Как ведет себя организм? Тревога — это повод для бегства, а следовательно, нужно напрячь все мышцы, увеличить число сердечных сокращений и поднять давление, чтобы проталкивать кровь через сжатые мускулы. Дыхание становится поверхностным и частым, но кажется, что затрудненным. Потливость возникает — у кого ладошки потеют, у кого — все подряд. Короче говоря, в кровь выбрасывается адреналин («гормон тревоги», как его называют) и активизируется вегетативная нервная система (это отдел нервной системы, который отвечает за регуляцию функции внутренних органов). В целом, ничего страшного.
Но это по здравому рассуждению «ничего страшного», а для человека, которому истинные причины происходящего неизвестны, это повод сильно обеспокоиться. Поскольку же сердце стучит, а дыхание сбивается, то человек и решает, что у него или сосуды лопаются, или инфаркт (со смертью вместе) стоит на пороге. Перепугавшись таким образом, человек сам и усиливает собственные вегетативные реакции! Возникает порочный круг — он начинает бояться своего «сердечного приступа», от чего этот «приступ» и появляется с завидной регулярностью. Объясни он себе свои вегетативные реакции правильно, знай он истинные причины своего психического напряжения, и ничего бы этого не случилось. Но…
Ну, да мы совсем отвлеклись со своими примерами. Вернемся к существу вопроса. В народе говорят: «Хоть горшком назови, только в печь не сажай». Пожелание вполне понятное, но бессмысленное и безрассудное, поскольку ведь посадят, еще как посадят! Слово — это, конечно, объект нематериальный (всякие рассуждения о материальности мысли хороши для парапсихологических триллеров, но никак не для разумного человека), а вот возможности слова почти что неограниченны. В каждом слове скрыта своего рода инструкция, предписание: как и что можно и нужно делать с тем, что этим словом наречено.
Например, когда вы безотносительно к чему-либо говорите «стол», всякий человек представит себе то, за чем можно сидеть, на чем можно есть и писать, то, что стоит на ножках, то, из чего он может быть сделан, то, как он может выглядеть и т.д., и т.п. Эти и, наверное, еще тысячи других инструкций заключены в этом наипростейшем, абсолютно незамысловатом слове — «стол». И так ведь каждое слово, в каждом заложена инструкция, которой, после акта называния, мы следуем строго и, надо признать, абсолютно слепо. Тут-то собака и зарыта! В целом, здесь возможны две существенные ошибки: во-первых, мы можем промахнуться с названием, во-вторых, мы можем также что-то напутать в инструкциях. Разберем это подробно.

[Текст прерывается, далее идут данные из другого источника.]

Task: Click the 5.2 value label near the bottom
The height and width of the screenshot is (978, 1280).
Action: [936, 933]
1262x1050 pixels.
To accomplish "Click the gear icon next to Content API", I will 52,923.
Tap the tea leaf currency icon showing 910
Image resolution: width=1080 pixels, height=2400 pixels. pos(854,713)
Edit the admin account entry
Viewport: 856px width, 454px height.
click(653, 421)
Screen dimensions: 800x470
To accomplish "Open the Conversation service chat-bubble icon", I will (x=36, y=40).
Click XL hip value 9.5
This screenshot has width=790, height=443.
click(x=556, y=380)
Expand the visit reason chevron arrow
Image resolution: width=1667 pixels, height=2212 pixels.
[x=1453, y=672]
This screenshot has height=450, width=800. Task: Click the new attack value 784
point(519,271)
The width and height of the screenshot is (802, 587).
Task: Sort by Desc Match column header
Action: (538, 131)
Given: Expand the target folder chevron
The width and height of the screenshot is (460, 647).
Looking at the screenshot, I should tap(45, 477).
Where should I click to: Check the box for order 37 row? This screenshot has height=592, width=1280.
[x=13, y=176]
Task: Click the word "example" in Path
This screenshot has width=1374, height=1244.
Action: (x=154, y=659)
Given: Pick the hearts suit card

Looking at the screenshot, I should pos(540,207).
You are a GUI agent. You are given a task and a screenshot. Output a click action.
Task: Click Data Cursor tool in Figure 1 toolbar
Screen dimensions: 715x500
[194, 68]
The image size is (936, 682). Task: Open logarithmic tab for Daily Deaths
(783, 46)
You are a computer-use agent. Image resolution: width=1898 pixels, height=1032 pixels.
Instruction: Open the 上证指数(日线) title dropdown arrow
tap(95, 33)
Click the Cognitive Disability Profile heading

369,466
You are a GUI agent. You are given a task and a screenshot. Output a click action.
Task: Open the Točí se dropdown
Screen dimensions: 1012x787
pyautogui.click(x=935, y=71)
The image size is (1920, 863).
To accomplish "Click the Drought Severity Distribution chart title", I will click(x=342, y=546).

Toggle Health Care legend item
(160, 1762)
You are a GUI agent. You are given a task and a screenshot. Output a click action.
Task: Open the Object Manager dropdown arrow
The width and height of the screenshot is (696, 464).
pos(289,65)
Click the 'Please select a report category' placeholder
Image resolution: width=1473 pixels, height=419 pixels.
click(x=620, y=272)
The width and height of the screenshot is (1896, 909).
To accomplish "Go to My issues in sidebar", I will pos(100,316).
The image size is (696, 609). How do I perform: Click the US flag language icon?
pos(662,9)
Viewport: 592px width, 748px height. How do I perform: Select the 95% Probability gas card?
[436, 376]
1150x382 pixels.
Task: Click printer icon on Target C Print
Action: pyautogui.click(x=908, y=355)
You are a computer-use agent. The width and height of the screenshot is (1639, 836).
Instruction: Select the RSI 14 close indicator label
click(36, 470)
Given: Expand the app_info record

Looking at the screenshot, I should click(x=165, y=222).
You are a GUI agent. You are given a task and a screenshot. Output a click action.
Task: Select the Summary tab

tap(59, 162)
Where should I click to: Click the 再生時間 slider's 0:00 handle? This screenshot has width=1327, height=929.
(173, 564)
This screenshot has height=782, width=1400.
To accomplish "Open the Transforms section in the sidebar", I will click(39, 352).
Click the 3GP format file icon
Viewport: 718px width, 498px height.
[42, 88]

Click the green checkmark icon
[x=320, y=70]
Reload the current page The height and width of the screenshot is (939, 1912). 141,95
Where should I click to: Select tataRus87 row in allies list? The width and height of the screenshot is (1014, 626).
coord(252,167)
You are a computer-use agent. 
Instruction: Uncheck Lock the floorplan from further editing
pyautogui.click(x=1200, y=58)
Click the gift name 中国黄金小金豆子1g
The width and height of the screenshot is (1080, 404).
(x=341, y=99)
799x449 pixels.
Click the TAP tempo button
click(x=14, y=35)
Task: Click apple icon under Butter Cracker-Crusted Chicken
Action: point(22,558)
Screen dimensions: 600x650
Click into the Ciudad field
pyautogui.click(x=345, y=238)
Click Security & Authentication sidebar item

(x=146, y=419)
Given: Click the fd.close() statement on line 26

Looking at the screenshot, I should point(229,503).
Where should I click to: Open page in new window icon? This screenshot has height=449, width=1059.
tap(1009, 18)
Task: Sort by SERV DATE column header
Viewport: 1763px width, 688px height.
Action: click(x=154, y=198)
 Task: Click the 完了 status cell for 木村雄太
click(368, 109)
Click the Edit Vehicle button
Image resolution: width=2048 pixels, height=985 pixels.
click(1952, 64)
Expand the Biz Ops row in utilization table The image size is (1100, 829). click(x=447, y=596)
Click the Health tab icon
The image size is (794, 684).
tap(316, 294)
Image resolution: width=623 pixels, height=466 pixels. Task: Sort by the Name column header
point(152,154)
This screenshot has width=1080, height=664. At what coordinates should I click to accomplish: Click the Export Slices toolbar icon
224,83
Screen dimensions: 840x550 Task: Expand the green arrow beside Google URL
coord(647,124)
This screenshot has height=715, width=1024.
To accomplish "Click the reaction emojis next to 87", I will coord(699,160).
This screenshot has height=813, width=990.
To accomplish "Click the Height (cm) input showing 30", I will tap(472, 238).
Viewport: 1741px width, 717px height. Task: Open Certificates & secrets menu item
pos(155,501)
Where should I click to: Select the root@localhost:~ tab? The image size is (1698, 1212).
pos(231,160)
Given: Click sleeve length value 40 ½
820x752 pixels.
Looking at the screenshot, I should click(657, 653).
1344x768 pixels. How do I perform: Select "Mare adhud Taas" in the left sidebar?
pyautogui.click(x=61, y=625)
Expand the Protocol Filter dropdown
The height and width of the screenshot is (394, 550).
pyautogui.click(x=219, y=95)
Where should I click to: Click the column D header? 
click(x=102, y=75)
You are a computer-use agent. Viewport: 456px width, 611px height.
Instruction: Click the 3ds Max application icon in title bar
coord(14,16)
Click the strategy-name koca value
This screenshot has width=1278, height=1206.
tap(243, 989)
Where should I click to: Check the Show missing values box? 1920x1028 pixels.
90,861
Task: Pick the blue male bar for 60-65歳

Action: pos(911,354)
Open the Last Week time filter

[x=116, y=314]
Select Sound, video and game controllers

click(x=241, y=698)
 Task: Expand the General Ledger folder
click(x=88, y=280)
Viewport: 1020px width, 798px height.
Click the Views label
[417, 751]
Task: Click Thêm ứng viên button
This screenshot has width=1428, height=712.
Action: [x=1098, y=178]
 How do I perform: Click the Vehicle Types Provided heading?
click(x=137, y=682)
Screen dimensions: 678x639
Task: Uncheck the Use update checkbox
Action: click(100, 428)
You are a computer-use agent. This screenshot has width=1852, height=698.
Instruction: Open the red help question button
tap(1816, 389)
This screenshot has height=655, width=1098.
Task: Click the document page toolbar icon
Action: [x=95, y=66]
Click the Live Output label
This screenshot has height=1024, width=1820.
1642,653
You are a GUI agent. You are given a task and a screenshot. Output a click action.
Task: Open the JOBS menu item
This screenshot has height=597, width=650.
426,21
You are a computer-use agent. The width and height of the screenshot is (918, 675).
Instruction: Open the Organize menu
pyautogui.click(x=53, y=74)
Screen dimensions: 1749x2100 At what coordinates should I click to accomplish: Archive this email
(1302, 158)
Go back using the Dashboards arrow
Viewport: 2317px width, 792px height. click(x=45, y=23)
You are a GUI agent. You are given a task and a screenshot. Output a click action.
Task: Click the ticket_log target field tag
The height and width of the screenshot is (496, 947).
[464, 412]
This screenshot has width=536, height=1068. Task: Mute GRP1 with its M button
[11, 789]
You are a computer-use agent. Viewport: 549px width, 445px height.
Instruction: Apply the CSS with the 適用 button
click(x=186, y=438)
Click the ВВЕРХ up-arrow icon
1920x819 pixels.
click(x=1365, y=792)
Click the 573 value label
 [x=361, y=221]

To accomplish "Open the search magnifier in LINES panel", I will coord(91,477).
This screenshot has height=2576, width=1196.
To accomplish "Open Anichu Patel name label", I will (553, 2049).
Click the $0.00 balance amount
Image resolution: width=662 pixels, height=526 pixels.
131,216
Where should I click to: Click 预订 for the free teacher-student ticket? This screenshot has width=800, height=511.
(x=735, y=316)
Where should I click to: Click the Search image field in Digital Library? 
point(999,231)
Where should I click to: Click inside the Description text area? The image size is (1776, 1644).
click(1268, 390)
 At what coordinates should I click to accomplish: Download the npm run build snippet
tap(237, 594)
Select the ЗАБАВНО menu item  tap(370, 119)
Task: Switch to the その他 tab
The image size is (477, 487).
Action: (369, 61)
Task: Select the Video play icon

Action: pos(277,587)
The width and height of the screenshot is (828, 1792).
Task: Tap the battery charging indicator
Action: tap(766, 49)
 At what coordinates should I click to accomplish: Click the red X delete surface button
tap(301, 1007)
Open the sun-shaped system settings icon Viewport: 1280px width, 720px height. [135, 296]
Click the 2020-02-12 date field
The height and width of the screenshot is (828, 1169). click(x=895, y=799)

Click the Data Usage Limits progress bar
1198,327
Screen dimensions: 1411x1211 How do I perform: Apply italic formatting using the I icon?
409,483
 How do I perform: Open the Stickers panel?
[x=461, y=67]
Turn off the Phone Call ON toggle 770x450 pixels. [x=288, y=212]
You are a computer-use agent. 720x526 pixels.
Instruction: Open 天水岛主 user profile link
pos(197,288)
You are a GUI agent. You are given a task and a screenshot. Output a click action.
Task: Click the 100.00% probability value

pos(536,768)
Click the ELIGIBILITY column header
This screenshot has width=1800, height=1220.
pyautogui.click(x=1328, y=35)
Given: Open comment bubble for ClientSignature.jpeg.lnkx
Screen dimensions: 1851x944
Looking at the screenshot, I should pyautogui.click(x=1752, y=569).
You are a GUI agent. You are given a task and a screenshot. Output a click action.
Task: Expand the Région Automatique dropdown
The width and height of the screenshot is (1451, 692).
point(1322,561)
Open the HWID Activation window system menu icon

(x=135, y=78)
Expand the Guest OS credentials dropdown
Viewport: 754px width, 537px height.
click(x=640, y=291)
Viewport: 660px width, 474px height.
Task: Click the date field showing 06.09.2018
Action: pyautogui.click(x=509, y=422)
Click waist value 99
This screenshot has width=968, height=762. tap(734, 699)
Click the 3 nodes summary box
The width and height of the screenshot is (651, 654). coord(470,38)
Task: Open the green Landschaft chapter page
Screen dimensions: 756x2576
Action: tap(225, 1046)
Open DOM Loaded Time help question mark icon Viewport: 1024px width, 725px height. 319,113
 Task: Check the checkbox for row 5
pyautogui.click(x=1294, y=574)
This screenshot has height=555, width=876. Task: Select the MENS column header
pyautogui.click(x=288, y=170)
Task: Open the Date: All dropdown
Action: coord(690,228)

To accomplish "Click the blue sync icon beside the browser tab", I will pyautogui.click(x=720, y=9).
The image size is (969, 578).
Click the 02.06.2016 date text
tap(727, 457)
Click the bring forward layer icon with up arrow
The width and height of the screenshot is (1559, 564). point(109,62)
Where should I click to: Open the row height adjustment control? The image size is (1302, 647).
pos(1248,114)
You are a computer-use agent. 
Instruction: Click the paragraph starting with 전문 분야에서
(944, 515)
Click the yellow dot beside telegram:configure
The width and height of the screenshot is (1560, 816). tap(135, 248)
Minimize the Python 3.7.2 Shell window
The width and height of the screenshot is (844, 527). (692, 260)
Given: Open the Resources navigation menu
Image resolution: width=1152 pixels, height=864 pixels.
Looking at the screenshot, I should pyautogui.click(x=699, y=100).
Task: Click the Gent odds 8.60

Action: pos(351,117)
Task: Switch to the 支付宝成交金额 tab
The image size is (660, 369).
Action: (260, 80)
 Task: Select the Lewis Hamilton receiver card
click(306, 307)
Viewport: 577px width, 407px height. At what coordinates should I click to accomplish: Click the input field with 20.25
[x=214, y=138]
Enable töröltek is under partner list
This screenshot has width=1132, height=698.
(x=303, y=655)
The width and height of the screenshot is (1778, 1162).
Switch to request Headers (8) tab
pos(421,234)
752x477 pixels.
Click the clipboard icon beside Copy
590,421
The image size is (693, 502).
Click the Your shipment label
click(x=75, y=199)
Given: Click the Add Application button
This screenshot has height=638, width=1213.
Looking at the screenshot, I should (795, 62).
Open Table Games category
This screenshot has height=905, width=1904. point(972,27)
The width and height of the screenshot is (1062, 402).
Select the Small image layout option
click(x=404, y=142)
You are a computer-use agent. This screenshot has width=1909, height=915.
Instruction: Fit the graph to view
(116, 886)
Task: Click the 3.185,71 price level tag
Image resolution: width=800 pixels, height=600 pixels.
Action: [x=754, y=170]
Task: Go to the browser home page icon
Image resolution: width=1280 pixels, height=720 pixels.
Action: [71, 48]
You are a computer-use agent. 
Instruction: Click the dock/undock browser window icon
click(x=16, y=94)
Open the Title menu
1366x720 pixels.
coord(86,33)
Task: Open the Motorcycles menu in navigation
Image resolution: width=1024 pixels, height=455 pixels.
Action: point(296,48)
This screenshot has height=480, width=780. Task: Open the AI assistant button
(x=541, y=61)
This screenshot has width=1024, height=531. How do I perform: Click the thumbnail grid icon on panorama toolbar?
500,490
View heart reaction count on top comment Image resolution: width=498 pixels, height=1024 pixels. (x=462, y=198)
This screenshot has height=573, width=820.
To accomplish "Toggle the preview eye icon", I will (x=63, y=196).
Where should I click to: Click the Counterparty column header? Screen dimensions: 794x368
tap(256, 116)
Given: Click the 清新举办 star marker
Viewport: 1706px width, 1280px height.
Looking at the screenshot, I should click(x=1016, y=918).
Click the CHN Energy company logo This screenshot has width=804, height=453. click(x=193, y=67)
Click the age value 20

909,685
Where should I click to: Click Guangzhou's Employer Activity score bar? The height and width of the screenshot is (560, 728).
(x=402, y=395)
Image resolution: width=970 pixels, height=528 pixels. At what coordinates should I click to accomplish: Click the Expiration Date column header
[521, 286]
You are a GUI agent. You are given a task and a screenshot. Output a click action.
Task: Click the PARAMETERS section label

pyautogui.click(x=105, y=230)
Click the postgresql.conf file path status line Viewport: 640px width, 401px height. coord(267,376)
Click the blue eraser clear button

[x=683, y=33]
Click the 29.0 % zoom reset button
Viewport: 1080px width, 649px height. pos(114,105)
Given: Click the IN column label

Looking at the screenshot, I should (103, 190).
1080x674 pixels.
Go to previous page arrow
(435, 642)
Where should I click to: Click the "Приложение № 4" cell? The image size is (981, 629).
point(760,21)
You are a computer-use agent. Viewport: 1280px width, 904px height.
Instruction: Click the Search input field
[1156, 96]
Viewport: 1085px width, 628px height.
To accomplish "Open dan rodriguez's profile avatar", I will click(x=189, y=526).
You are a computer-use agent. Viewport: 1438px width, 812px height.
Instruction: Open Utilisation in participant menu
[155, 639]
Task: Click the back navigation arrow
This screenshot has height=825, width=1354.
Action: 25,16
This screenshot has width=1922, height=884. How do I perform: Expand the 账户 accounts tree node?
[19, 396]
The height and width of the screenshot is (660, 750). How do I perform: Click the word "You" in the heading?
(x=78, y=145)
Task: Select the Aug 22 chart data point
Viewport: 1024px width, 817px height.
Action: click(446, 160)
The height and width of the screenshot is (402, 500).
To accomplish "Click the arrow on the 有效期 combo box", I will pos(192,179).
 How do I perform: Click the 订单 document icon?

Вот мы рассматриваем пример со столом, а что если принять к рассмотрению такие слова, как, например, «счастье», «любовь» и т.п.? У каждого человека найдется не один вариант толкования этого слова, а если суммировать все существующие на данный счет инструкции и предписания, то катастрофа нам почти гарантирована. Что такое «любовь» и «счастье» — станет абсолютной загадкой! Но что же на самом деле называется этими, на первый взгляд, столь важными словами? В принципе, почти что угодно! Если же, несмотря на очевидные трудности, мы-таки умудрились втиснуть, привязать, присовокупить эти слова к чему-нибудь, то теперь нам придется действовать в соответствии с этой автоматически прилагаемой к ним инструкцией: преумножать, ценить, хранить, укреплять, защищать и т.п.
Однажды я, Чжуан Чжоу, увидел себя во сне бабочкой — счастливой бабочкой, которая порхала среди цветков в свое удовольствие и вовсе на знала, что она — Чжуан Чжоу. Внезапно я проснулся и увидел, что я — Чжуан Чжоу. И я не знал, то ли я Чжуан Чжоу, которому приснилось, что он — бабочка, то ли бабочка, которой снится, что она — Чжуан Чжоу. А ведь между Чжуан Чжоу и бабочкой, несомненно, есть различие.
Идем дальше. Например, мы назвали «счастьем» замечательную дружескую вечеринку, закончившуюся, правда, тяжелой попойкой… А любовью, представьте, мы назвали тягостное чувство зависимости, возникшее у нас к человеку, который или возбуждал в нас сильное сексуальное влечение, не позволяя, впрочем, его реализовать; или содержал нашу персону, предлагая свое покровительство; или как-то иначе создавал у нас ощущение защищенности — чувство важное и, безусловно, приятное, однако же любовью отнюдь не являющееся.